> _WORK INSTRUCTION_:
Reproduce, with no alteration, the span of lines that begins at the line containing "Task: Select bid row with size 93" and ends at the last line of the records, both ends included, and nothing else.

Segment Start: SUPPLIED DATA

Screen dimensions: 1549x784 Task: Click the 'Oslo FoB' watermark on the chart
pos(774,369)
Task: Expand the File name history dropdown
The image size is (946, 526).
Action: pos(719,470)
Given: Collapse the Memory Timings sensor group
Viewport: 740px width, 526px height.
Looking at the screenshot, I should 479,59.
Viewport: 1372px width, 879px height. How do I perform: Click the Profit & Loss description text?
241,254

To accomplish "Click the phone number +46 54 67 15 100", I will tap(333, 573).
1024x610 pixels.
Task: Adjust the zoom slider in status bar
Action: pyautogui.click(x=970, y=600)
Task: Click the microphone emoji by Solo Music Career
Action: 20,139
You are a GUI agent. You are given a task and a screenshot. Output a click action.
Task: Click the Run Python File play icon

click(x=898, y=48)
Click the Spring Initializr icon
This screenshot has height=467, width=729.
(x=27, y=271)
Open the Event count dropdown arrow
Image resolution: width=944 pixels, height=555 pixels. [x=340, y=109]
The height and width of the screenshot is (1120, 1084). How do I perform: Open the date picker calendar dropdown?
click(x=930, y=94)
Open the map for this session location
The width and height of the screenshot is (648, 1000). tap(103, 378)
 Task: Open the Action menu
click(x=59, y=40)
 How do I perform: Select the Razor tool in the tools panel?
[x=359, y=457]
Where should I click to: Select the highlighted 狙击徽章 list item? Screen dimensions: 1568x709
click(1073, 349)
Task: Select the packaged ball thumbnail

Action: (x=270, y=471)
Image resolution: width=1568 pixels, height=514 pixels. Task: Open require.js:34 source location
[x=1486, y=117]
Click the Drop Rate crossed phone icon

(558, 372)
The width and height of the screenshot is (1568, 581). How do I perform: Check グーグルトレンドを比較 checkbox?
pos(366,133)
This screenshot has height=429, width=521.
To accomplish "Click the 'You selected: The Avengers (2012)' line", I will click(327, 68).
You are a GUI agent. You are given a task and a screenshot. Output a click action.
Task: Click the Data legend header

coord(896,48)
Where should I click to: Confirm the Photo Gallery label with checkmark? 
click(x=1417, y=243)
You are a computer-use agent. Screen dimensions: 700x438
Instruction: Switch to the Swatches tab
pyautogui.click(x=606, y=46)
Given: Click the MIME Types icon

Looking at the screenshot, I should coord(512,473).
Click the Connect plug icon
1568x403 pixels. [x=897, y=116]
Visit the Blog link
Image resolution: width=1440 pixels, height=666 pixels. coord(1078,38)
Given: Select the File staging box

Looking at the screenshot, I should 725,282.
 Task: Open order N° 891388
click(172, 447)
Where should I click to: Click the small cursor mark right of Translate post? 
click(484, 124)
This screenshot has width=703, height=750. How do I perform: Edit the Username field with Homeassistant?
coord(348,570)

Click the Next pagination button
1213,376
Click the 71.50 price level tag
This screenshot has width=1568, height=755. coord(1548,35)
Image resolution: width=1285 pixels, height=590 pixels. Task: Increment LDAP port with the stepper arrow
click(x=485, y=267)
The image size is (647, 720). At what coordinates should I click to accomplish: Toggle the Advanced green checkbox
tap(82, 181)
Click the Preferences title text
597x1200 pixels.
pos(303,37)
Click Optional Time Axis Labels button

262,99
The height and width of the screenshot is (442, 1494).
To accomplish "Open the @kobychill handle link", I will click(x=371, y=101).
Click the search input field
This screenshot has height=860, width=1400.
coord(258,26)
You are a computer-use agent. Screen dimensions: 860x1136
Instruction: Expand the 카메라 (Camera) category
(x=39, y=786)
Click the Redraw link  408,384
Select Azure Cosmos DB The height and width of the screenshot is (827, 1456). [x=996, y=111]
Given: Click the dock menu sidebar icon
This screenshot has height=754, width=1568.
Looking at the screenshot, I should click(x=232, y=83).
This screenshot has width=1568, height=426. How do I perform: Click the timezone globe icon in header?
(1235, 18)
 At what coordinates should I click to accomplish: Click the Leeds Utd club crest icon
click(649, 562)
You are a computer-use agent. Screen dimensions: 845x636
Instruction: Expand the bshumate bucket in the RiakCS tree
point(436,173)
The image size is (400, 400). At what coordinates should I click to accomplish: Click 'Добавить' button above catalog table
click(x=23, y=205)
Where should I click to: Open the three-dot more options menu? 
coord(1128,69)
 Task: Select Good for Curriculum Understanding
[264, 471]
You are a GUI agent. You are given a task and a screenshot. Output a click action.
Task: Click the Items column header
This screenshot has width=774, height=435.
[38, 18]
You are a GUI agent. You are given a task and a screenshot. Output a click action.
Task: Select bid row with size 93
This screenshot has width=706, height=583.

Segment End: SUPPLIED DATA

> _THE ANSWER_:
Task: Select bid row with size 93
This screenshot has width=706, height=583.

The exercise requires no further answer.